9. Dominoes

Dominoes, the game, is fun to play, I’ll agree to this much, and once you’ve dusted the cobwebs from your elementary math skills, it’s pretty easy to score off multiples of 5. It makes for a good game at a smoky bar with a coupla beers and some classic rock on the jukebox, and if you wanna impress your elders, beat ’em at a game of bones.

However, when the word comes into conversation, I think not of laying pieces flat on a table, but standing them vertically like soldiers in a single-file line. I think about being a kid at my grandma’s friend’s house, setting out a few dozen dominoes across their kitchen floor in a swerving pattern longer than my fully-extended small intestines. It would take patience. It would take forever. But in the end, with one tender touch of the lead domino, the entire creation would collapse in an orderly fashion, one after the next, toppling like tiny tombstones.

It’s fitting that the word “dominoes” stems from the Latin word dominus, which means “master.”

This is what we become when we play with dominoes. We plan, we create, we destroy. We are the masters of these numbered blocks and we decide how the line will curve and we decide (unless there’s a cruel sibling or rambunctious pet nearby) when the line will crumble. There are few feelings as exciting and final as the knocking-over of that first domino. No going back now. With one goes all the others. God forbid you bumped the starter domino before you were finished.

So why do we do this? Why build and destroy?

The destructiveness makes the most sense. Why do you think we got so excited when we discovered how to harness fire? Here was this destructive element from which nothing seemed to survive. Fire became the explosive.

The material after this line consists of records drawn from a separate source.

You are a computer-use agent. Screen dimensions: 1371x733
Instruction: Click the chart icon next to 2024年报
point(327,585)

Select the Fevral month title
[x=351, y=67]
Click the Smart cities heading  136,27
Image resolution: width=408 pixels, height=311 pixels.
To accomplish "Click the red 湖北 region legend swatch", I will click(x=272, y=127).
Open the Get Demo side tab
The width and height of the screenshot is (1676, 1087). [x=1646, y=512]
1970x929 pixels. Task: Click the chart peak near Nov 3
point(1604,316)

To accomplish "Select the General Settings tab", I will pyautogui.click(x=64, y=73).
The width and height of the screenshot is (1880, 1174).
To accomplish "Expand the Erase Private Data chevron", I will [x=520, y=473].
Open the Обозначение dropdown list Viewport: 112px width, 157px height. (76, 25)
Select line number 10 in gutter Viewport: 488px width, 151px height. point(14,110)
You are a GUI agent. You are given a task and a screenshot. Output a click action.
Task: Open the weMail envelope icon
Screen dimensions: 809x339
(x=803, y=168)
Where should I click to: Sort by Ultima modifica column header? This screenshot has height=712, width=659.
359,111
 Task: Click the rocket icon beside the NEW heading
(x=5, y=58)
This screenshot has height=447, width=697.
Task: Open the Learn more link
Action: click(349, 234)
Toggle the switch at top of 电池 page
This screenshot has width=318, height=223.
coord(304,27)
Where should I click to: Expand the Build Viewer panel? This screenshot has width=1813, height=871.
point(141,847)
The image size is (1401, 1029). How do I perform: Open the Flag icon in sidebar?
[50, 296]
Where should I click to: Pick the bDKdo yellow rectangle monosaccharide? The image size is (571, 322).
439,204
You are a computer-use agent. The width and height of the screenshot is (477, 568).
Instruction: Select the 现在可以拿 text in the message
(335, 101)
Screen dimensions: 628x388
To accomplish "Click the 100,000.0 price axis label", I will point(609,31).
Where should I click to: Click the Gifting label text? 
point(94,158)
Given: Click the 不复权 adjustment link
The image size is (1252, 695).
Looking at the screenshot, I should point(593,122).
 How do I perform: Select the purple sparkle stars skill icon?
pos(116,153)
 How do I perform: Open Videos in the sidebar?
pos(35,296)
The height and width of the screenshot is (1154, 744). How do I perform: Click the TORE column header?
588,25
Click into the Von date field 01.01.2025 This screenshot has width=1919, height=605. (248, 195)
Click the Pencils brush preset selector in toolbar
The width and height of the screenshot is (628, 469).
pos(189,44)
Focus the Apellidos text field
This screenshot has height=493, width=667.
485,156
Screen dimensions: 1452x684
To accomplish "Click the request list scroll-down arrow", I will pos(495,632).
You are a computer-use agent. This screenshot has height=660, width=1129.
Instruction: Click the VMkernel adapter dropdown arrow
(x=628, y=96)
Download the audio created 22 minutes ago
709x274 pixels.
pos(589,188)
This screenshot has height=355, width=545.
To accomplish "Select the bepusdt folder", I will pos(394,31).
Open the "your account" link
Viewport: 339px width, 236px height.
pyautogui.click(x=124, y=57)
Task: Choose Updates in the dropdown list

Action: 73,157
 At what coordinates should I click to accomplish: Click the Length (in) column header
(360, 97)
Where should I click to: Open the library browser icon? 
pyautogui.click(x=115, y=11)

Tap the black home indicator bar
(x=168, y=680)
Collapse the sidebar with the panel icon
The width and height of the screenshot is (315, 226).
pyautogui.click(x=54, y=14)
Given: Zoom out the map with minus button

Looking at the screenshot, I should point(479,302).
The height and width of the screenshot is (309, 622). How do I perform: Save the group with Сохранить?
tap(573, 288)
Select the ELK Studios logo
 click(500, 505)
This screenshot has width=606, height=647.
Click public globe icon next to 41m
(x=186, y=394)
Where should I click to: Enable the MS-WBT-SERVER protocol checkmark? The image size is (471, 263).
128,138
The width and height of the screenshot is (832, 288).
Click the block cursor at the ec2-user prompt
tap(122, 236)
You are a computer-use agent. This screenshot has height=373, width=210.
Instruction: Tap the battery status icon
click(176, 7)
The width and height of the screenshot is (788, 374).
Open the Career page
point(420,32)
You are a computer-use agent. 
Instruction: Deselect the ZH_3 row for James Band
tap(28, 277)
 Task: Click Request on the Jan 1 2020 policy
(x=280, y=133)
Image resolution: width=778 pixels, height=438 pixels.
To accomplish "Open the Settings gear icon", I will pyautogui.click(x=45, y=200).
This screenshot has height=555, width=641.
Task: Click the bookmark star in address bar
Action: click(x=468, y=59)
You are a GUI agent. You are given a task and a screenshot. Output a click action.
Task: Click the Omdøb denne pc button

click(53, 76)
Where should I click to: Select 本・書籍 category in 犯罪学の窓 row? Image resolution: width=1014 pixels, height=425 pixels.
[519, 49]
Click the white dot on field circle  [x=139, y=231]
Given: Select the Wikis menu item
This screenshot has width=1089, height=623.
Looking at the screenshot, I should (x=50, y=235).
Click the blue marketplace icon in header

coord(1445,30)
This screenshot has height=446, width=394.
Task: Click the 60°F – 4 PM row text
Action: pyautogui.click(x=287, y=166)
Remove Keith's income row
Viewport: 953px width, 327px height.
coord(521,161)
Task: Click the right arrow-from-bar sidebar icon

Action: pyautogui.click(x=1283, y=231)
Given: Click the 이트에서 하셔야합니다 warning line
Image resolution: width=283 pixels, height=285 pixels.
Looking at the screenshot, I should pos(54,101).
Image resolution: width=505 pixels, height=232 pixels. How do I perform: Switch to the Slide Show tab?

Explosives became big, and, in turn, our thirst for destruction led to nuclear power and a few radiated Pacific islands. With one domino came the next, and the next, and the next.

Even deeper than that, take a look at how civilization is evolving.

We’re a society that builds its world like a trail of dominoes across the kitchen floor. This is how humankind has grown since Day One, when that first domino of civilization was set up to wobble proudly at the foot of our timeline. Then came another, and another, and soon we had millions of blocks stretching from the dawn of man to the premiere of The Dark Knight Rises. We never branched off. It’s been one long trail all along. But we don’t look back. Heck, we hardly acknowledge our history. Why would we? It’s much more exciting to just keep adding blocks.

Some day our history will catch up with us. Maybe the dominoes of yesteryear are already starting to fall, crashing through our ancestors and ancient civilizations, crumbling pharaohs, kings, and soothsayers, smashing through the dark, dim, and enlightened ages, breaking down the revolutionary and industrial revolutions, coming after us like an avalanche or a lit fuse. We’ve been setting up the pieces for thousands of years. Sooner or later, we’ll either run out of pieces or we’ll simply be crushed by the weight of all our choices, and quite frankly, I already feel the pressure. I look around and I don’t think I’m alone in saying that the current result is pretty fucked up. But there’s that dominus in us that won’t let us stop. I mean, after all, what is more masterful than the feeling that all that we’ve created can be destroyed with just one gentle nudge? I think we like living on the verge of annihilation.

Unless we stop now. It’s not too late to take the lessons we learned from our first domino trail, pick the stable parts, and start a new trail somewhere else, preferably not the kitchen floor.